As my herb garden abundantly overflows this time of year, I am constantly searching for ways to utilize my bumper crop. Friday, I’ll show you a great way to preserve them for later use…even in the dead of winter—think “Ice Age” more to come 🙂
Today, I’d like to share a quick and simply delicious recipe. My popcorn recipe is a crowd pleaser, the perfect in-home movie time snack, a quick lunch-time treat and so on! By adding the herbs to the butter and oil as they melt and heat, you are releasing their flavors to their peak. Fresh herbs can be used as well, but I chose Provence herbs to display their diversity. Get ready for your buttery, ooey gooey cheesy and herby treat—it’s a mere pop away!
6 tablespoons (3/4 stick) unsalted butter, at room temperature
2 tablespoons extra virgin olive oil
2 large cloves garlic, crushed
1 1/2 teaspoons dried herbes de Provence, crumbled
1/4 cup vegetable or peanut oil
1/2 cup popcorn kernels
1 1/2 teaspoons kosher salt
1/3 cup finely grated or shredded Parmesan
Combine butter, olive oil, garlic and herbes de Provence in a small saucepan.
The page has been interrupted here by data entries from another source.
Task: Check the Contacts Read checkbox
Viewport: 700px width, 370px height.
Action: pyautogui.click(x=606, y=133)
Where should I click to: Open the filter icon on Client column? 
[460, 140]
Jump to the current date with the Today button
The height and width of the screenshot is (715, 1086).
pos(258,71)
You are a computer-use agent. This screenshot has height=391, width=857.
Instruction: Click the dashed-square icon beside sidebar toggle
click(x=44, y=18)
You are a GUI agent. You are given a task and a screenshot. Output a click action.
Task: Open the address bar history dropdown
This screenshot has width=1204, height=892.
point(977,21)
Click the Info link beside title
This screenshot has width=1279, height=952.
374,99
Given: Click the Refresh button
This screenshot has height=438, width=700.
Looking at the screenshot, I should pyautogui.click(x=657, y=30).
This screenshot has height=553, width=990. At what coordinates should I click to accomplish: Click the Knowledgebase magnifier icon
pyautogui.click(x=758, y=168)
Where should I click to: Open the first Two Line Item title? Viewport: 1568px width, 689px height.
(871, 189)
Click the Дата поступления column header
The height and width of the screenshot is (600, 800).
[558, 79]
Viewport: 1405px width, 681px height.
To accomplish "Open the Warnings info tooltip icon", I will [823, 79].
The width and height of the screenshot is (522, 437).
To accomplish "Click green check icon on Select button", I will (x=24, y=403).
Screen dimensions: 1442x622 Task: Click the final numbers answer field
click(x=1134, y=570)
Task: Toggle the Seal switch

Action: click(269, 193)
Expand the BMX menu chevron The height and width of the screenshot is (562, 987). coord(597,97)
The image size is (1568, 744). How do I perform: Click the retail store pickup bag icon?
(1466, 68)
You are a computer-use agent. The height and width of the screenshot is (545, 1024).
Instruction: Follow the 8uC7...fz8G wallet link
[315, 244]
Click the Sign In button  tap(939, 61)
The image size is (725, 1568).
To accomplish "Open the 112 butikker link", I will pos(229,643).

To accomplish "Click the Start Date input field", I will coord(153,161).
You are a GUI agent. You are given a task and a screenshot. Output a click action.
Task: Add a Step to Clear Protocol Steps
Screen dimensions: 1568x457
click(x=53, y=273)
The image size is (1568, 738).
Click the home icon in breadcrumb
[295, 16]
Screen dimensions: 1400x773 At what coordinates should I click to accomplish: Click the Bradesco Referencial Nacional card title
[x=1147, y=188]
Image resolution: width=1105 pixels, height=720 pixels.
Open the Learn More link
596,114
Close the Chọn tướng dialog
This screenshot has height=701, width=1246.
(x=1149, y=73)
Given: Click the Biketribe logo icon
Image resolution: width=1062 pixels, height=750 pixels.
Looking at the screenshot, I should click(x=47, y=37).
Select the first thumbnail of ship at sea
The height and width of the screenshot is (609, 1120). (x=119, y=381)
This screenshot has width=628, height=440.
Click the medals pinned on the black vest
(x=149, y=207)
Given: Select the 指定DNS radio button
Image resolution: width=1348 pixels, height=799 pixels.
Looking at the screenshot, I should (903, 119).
Cook over medium-low heat until butter melts. Remove the saucepan from the heat and let stand while making the popcorn.
Combine oil and popcorn in a heavy large pot. Cover and cook over medium-high heat until almost all the kernels pop. Transfer popcorn to a large bowl. Or use the microwave brown bag method.
Remove garlic cloves from the butter and discard, if desired. I keep them in for extra toasted garlic flavor.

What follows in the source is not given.